Initially the tiny croc was kept in a little terrarium in the offices of the water and sewage treatment department of Magdeburg’s town council. But she kept growing, and was soon too big for her home. The city’s zoo refused to take her as she was already too big and expensive to care for, so the waterworks became her new home.
Hellmann, who had helped build the Kayes plant, became her ersatz-father. “We used to joke that she was our water tester,” he said. Indeed, some plants do have fish to monitor the quality of the drinking water but Theophila actually lives in a separate, reptile-appropriate, area as letting a 280 kilogramme crocodile swim free in the reservoir would be far too dangerous.
After East Germany crumbled in 1989, attempts were made to force Colbitz to get rid of Theophila. Keeping a crocodile was, officials said, far too risky. But Hellmann, now 75 and retired, claimed he successfully thwarted any efforts, and the croc was allowed to stay providing they could build her a bigger home.
In recent years, Theophila has proved something of a local mascot. She not only reflects the quality of care that goes into cleaning water but has put water treatment on the map, spokesman for Magdeburg’s drinking water supplier TWM said.

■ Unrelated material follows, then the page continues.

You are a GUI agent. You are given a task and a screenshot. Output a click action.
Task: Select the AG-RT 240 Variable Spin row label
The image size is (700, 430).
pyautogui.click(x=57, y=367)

Testament to her popularity are the visitors that travel to see her regularly and the more than 15,000 crocodile key rings that Colbitz has sold.
Current boss at the plant is 57-year-old Ingolf Kriegel, who has taken over from Hellmann in feeding Theophila once every two to three weeks and making sure she seems content. Nile crocodiles can grow up to six metres and live 100 years but “there’s nothing stressful here so maybe she’ll live longer,” said Kriegel, adding that crocodiles are solitary creatures so she shouldn’t get lonely.
Hellmann likes to visit Theophila four to five times a year to see how she’s doing. “I know she’s in good hands,” he said.
Although six years ago, both Hellmann and Kriegel had a surprise when they found unfertilized eggs in the croc’s cage. Until then, Theophila was called Theophil, because they presumed she was a boy. Her name was swiftly changed to be gender appropriate.
Animal rights advocates have voiced concern about keeping a crocodile in captivity but agree that after 40 years, she can’t be released to the wild. Instead, Theophila was a prime example of why animals should not be given as gifts, representatives from pressure group Peta said.